System Design
Core modules, their invariants, and a directory of every design doc in this section
👥 This section is for: research-oriented developers who want to understand why Minara is built the way it is, and maintainers who need the invariants and change-risk lines. Every page opens with a plain-language "why this exists" callout and closes with a See this in use link back to the user-facing feature. Contributor-only guidance is clearly marked.
Suggested reading order for newcomers: start with The Agent Loop (the heart of how a turn runs), then The Skill System (how capability is packaged), then jump to whichever subsystem the feature you care about depends on.
This section documents how Minara Agent is built.

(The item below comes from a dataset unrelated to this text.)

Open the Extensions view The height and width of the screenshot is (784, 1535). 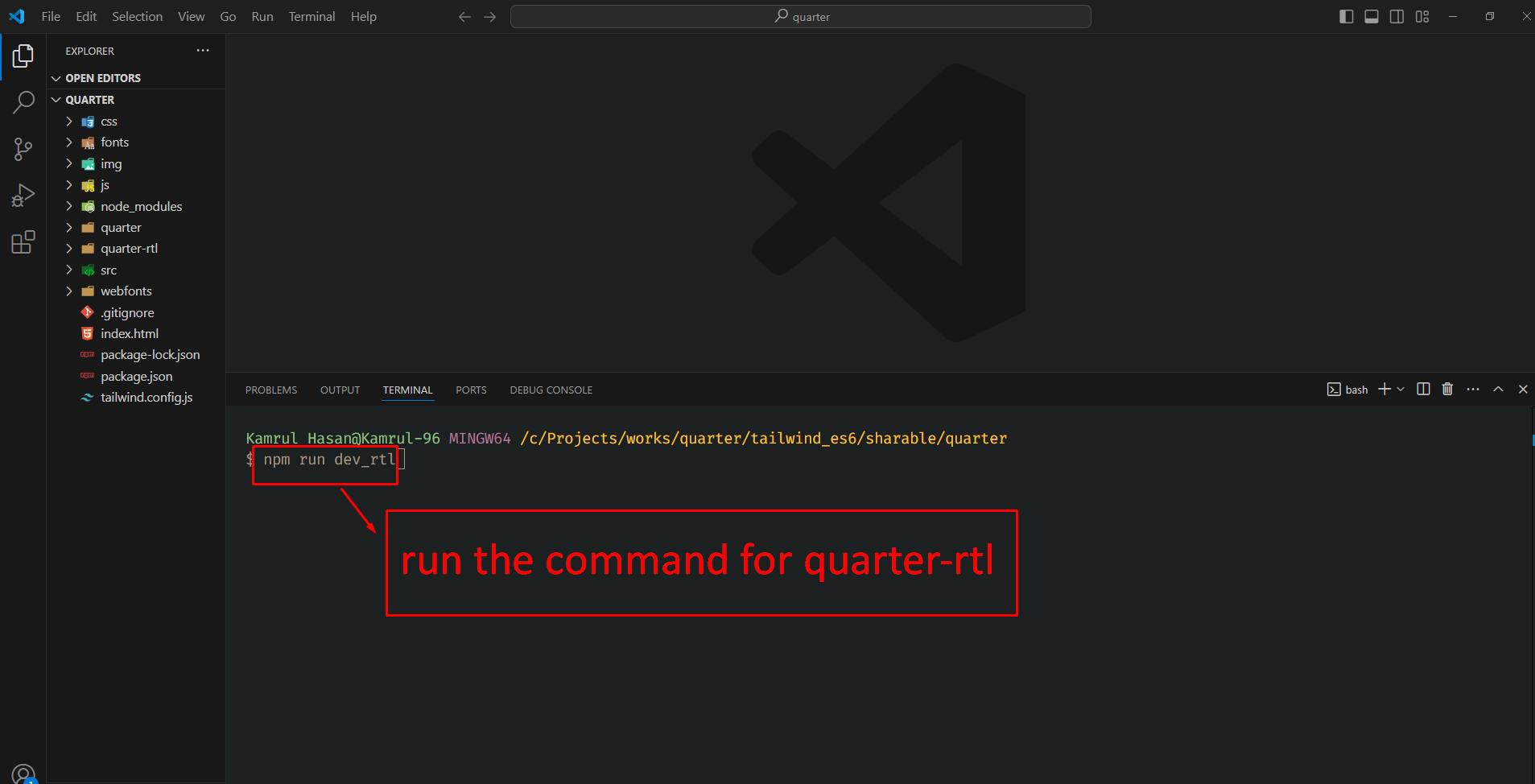pyautogui.click(x=23, y=242)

Start with the core-modules walkthrough below, then follow the directory to the deep-dive page for whichever subsystem you're touching.
Directory
Runtime
- The Agent Loop — How a single turn flows from user message to final answer.
- The Skill System — Routing, activation, risk gates, and the full catalog of available skills.

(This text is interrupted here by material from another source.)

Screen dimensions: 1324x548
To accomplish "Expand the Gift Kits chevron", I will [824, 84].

- LLM Integration — Provider abstraction, prompt caching, model routing.
- Scenario Classifier — L0.5 intent classification that injects procedural playbooks and preloads skills.
State & storage
- Memory (subsection overview) — the four interlocking stores (session memory, personalization, role reflection, the learning system) and how they compose on a turn.
- Workspace — the markdown identity and memory ground truth, plus the artifact and file stores for durable conversation content (charts, reports, uploads).
Safety & execution
- Safety & Sandboxing — Sandbox, permission tiers, hook pipeline, and the 6-stage finance safety stack.
I/O & operations
- Deep Research Pipeline — The isolated 6-step pipeline that produces structured market reports.
- Observability — Logging, auditing, and debugging a running agent.
Core Modules
The agent is a small number of modules that cooperate through explicit interfaces. This page walks through each one: what it owns, what it depends on, and the invariants it upholds.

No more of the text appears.